The ED record reflected that the 3 year-old patient arrived in the ED on 09/01/2015 at 1220 and had a chief complaint of "Fever." The record reflected that the RN completed triage of the patient at 1241. The next note in the record was recorded by the RN at 1319 and denoted "call placed to One community health they will follow up with pt at [his/her] regularly scheduled appointment 1445 today, out pt cxr to be ordered by [a non-ED MD] office." The record reflected that Patient 2 was discharged from the ED at 1333. The discharge disposition and destination was recorded as "Home." The "After Visit Summary" section of the record reflected that no discharge instructions were provided.

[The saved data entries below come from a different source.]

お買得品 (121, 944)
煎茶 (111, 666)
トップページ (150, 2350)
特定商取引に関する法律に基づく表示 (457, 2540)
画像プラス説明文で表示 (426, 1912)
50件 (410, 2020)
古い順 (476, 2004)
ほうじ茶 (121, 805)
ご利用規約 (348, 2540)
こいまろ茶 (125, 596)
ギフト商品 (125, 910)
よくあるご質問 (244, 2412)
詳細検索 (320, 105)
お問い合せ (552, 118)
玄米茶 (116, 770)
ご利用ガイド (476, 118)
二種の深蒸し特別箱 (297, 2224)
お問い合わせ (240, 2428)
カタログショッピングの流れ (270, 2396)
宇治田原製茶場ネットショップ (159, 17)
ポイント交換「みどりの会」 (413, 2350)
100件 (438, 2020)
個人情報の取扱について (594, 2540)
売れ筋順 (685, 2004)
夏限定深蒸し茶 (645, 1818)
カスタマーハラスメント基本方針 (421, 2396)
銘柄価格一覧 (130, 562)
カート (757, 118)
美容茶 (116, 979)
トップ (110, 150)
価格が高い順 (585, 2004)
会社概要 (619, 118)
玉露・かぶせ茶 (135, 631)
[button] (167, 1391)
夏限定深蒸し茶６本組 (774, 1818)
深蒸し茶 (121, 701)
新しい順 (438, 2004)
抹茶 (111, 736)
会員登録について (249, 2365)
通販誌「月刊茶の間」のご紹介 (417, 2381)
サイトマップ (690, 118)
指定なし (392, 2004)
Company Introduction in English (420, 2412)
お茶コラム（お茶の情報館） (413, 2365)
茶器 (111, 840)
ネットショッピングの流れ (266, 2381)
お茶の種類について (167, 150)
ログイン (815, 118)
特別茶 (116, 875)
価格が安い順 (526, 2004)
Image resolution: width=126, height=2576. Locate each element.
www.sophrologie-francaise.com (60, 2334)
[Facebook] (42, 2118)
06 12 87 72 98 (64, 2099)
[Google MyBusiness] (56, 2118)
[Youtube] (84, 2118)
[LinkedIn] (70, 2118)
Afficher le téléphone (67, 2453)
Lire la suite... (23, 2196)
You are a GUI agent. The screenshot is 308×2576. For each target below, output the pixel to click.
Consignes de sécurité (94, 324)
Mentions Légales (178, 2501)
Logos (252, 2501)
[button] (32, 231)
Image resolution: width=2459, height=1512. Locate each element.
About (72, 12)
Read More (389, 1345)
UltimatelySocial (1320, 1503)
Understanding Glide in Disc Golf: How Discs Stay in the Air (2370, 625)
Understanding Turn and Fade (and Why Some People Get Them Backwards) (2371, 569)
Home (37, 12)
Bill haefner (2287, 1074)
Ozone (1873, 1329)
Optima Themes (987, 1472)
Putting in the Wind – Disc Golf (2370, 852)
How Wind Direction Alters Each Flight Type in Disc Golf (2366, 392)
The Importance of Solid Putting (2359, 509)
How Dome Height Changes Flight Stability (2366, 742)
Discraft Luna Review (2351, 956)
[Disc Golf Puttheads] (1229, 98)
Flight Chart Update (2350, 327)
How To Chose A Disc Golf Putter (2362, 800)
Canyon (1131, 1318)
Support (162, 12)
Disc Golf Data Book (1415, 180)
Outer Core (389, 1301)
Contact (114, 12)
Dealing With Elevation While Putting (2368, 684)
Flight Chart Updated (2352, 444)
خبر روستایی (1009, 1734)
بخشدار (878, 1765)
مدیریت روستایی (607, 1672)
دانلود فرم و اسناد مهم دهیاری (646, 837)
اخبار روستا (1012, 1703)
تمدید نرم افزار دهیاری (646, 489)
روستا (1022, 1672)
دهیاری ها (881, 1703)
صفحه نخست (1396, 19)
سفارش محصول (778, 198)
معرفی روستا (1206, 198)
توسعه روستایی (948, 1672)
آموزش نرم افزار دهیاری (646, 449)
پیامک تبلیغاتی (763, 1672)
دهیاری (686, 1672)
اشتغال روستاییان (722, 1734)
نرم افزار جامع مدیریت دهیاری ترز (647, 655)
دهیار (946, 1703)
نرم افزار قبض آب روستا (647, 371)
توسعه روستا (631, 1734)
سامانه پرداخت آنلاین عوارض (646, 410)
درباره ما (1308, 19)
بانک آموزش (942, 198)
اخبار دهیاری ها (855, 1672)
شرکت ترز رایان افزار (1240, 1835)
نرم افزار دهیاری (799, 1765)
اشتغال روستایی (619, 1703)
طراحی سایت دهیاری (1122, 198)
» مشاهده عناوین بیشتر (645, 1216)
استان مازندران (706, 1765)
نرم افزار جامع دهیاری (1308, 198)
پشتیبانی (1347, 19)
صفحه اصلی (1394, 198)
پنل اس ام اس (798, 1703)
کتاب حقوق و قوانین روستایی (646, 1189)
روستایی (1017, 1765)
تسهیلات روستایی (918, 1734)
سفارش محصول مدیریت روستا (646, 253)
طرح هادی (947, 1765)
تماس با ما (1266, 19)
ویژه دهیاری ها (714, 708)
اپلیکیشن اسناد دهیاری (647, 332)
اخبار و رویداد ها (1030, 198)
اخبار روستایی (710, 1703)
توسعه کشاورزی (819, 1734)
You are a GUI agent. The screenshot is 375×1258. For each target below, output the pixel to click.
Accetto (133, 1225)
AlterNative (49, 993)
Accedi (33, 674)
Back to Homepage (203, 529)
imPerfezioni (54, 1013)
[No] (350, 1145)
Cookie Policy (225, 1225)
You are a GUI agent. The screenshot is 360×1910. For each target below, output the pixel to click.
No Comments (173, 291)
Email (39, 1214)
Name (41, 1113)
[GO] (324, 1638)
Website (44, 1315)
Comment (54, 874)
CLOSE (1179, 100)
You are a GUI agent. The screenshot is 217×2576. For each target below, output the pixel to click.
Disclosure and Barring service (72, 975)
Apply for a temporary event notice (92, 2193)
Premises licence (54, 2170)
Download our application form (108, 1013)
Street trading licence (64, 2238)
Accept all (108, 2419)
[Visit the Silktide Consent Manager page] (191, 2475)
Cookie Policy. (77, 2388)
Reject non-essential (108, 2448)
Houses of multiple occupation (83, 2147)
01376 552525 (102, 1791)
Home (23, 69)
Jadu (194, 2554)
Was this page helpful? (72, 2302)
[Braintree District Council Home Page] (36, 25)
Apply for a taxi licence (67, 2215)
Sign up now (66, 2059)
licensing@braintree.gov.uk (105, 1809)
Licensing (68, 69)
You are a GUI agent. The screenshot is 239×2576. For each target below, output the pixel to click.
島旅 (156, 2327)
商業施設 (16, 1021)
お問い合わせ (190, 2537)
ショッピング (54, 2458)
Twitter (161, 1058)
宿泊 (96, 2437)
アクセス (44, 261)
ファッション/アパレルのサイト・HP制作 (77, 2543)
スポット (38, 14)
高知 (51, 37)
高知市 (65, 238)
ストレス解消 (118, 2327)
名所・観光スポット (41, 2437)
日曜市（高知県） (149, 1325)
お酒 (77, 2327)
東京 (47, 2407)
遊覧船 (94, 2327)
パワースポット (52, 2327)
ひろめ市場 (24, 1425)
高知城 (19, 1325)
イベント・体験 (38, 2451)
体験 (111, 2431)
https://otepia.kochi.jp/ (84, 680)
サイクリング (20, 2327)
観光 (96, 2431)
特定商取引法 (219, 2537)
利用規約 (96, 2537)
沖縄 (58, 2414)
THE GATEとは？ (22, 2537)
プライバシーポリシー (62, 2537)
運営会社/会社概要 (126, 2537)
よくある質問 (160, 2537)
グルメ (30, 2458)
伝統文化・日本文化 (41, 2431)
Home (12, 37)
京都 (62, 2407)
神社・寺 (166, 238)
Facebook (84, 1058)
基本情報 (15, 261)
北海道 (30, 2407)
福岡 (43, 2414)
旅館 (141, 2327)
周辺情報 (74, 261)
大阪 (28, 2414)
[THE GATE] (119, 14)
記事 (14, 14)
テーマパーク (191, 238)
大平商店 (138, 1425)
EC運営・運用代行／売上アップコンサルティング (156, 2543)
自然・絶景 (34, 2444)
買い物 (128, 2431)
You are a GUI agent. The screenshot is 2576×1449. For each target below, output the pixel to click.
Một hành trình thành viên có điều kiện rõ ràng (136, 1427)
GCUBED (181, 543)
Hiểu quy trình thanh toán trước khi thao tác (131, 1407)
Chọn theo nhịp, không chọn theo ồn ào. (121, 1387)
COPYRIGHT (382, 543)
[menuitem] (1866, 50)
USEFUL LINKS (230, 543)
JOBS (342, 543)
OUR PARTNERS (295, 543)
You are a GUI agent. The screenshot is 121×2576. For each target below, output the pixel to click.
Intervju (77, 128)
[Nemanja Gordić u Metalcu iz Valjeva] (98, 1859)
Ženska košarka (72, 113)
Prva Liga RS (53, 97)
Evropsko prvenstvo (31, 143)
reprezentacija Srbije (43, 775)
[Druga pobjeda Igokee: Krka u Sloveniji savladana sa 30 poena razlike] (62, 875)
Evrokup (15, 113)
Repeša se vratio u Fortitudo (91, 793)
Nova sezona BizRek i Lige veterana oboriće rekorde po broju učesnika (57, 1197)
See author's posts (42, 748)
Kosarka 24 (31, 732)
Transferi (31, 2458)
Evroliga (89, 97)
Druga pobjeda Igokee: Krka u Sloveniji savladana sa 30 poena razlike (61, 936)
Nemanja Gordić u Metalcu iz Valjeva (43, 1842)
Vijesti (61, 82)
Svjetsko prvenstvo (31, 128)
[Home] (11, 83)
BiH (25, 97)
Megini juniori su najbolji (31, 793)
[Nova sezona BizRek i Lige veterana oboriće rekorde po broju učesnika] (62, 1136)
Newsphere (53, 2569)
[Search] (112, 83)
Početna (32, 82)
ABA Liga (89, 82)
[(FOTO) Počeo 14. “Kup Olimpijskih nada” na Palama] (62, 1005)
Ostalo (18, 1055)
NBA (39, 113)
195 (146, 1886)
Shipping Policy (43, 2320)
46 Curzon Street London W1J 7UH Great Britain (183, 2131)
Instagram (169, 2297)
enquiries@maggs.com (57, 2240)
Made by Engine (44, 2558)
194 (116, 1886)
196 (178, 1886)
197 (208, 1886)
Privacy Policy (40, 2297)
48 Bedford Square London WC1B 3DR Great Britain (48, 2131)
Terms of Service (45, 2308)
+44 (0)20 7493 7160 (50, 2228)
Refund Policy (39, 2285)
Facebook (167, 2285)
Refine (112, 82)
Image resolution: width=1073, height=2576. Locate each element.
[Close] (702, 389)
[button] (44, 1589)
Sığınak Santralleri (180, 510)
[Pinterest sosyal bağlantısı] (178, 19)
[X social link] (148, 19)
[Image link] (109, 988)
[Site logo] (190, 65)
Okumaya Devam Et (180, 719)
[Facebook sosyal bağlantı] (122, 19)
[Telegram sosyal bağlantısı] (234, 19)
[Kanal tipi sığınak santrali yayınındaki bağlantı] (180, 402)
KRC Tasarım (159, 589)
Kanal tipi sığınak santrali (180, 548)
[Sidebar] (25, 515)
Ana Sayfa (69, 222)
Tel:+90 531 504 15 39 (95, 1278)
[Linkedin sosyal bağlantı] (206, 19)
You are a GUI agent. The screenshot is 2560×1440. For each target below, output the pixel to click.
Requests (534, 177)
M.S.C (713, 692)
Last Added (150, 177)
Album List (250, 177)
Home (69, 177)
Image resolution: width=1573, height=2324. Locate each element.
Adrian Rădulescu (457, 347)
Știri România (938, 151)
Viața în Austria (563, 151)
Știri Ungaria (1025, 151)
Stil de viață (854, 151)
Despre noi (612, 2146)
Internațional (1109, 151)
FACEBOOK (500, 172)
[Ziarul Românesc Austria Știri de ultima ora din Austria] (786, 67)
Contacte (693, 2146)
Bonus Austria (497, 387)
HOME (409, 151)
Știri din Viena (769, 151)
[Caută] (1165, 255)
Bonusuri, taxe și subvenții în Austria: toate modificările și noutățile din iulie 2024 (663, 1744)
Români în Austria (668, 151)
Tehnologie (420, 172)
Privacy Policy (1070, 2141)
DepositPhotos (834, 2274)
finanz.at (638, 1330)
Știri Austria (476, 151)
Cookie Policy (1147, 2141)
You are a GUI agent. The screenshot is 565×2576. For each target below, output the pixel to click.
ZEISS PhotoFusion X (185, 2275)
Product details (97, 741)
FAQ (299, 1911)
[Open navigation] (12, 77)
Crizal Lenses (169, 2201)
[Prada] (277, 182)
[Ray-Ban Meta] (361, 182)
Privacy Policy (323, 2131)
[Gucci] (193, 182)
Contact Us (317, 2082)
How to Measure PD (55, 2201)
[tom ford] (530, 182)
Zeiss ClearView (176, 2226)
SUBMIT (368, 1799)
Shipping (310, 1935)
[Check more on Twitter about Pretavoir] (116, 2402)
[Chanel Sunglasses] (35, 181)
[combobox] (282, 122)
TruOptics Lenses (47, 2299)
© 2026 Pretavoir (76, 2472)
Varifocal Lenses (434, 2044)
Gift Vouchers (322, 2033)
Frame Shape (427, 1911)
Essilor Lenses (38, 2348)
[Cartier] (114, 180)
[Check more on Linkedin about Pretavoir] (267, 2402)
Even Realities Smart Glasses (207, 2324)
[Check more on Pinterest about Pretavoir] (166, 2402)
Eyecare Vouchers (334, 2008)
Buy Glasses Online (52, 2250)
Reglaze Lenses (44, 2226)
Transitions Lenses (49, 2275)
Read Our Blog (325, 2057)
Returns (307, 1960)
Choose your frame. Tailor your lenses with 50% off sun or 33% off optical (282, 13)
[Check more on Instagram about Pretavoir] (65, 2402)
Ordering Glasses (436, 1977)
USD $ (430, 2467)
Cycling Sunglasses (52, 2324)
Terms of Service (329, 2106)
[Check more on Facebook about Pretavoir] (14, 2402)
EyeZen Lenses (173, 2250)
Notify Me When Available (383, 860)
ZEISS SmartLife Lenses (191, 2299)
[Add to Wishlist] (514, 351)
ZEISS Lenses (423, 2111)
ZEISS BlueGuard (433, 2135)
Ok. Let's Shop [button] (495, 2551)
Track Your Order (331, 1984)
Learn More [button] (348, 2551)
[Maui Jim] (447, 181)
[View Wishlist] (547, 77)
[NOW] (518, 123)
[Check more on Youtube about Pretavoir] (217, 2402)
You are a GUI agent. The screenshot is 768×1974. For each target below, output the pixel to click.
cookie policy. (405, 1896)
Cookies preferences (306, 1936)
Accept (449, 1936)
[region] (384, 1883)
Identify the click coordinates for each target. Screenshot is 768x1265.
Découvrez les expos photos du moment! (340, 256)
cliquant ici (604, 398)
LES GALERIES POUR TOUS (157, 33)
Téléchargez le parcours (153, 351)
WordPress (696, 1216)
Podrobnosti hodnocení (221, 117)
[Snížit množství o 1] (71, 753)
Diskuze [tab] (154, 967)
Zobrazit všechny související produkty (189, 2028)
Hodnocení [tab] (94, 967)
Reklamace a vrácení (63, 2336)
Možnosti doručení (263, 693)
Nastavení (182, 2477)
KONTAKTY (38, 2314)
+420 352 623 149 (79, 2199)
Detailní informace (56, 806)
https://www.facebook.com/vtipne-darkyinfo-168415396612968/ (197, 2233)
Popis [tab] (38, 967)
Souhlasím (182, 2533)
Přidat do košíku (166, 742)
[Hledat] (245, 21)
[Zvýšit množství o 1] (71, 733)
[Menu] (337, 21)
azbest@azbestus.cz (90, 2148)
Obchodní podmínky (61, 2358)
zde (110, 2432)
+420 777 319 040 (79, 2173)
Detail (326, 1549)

The "Orders and Results" section of the record reflected that the ED physician generated an order for a CXR at the time the patient was discharged from the ED. That was the only diagnostic or treatment intervention ordered by the physician.

The "Imaging Orders" documentation reflected that a CXR was taken at 1351, 18 minutes after the patient was discharged to "Home" from the ED, and the results were read at 1409.

The "Notes" section of the record reflected no physician notes were recorded until 09/15/2015, 14 days after Patient 2's ED visit. The MD note reflected "I only saw this patient quickly as medical triage examination. The patient was referred to [his/her] primary care physician office and had an outpatient chest x-ray prior to leaving our facility. [MD name] 09/15/15 0907."

There was no documentation in the record that reflected the patient had received a MSE by the ED physician. Rather the record reflected that the physician ordered a CXR and sent the patient to a clinic for evaluation.

During interview with the ED Manager on 10/28/2015 at 1630 he/she confirmed that the note written by the MD 15 days after Patient 2's ED visit did not contain the elements of a MSE as required.

5. In an email communication from the CNO on 10/31/2015 at 2217 he/she confirmed PHRMH ED RNs are not designated to provide MSEs and that MSEs in the ED may be conducted only by LIPs.